Quelqu'un qui signe une promesse de vente en juillet, avec l'obtention d'un prêt en condition suspensive, doit s'attendre à une réponse de la banque dans un délai minimum de  trois mois.

Quelqu'un qui signe une promesse de vente en juillet, avec l'obtention d'un prêt en condition suspensive, doit s'attendre à une réponse de la banque dans un délai minimum de trois mois. - Philippe Huguen - AFP

Même si les taux actuels restent en deçà de ce qu'ils étaient il y a un an, ils marquent une légère hausse. Maël Bernier, directrice de la communication et porte-parole de Meilleurtaux, donne son avis leur évolution au cours des prochains mois.

Les taux ne cessent d'augmenter depuis le début des vacances. La période estivale n'est-elle pas pourtant traditionnellement propice à l'accalmie ? 

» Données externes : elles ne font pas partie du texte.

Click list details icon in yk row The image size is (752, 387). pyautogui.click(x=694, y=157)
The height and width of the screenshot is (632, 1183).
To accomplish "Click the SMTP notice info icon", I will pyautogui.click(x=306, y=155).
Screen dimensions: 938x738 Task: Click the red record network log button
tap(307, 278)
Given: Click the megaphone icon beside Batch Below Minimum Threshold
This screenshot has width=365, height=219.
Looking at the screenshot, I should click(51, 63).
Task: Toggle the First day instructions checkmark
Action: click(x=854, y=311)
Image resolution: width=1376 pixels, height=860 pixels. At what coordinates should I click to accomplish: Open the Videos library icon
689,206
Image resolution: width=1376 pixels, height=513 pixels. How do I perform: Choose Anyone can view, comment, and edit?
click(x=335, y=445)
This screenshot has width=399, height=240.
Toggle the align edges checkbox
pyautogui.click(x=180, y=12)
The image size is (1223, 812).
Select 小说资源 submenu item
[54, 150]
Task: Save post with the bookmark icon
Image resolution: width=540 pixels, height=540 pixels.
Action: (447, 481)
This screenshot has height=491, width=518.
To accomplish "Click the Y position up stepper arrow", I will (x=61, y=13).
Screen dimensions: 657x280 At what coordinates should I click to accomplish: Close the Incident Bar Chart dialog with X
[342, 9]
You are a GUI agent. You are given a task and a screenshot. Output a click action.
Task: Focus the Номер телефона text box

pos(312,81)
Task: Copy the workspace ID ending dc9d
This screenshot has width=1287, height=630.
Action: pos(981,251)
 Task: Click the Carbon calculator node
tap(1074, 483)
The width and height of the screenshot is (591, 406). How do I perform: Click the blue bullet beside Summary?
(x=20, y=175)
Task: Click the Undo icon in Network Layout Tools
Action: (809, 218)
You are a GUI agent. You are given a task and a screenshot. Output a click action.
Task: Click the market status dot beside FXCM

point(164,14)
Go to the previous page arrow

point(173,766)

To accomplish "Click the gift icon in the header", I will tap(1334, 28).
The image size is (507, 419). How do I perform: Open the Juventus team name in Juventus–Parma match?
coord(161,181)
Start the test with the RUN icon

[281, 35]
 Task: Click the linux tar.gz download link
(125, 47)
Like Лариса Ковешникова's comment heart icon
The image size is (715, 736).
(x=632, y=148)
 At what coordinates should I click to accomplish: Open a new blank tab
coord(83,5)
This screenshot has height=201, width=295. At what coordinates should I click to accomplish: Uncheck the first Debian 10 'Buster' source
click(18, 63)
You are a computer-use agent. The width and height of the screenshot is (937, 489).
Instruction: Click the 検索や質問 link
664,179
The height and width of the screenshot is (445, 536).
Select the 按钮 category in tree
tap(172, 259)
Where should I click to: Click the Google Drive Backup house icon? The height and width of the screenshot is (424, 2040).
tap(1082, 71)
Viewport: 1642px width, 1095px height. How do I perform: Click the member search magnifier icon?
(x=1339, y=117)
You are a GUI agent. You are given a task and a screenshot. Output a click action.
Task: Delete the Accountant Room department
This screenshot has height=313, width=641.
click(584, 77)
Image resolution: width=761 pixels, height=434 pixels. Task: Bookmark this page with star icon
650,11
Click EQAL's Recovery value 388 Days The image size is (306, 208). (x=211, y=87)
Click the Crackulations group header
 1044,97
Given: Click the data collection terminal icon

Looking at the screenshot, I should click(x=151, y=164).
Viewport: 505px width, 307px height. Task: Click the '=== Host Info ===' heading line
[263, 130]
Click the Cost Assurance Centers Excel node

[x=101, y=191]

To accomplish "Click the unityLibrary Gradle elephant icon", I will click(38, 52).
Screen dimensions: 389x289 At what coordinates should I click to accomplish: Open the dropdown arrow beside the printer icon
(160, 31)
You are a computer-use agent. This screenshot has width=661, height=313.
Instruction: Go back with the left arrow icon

Maël Bernier : Non, durant l'été il y a souvent du mouvement, et généralement en août ! La hausse à laquelle nous assistons n'est pas inhabituelle. La seule différence avec les autres années, c'est que les banques ont eu un gros flux de dossiers à traiter entre janvier et avril, d'acquisition comme de renégociation, ce qui perturbe aujourd'hui le marché le crédit.

C'est-à-dire ?

Maël Bernier : De nombreux établissements bancaires refusent aujourd'hui des dossiers, préférant traiter ceux qu'ils ont déjà en réserve. En conséquence : quelqu'un qui signe une promesse de vente en juillet, avec l'obtention d'un prêt en condition suspensive, doit s'attendre à une réponse de la banque dans un délai relativement long. Au minimum trois mois. Et entre-temps, les taux remontent...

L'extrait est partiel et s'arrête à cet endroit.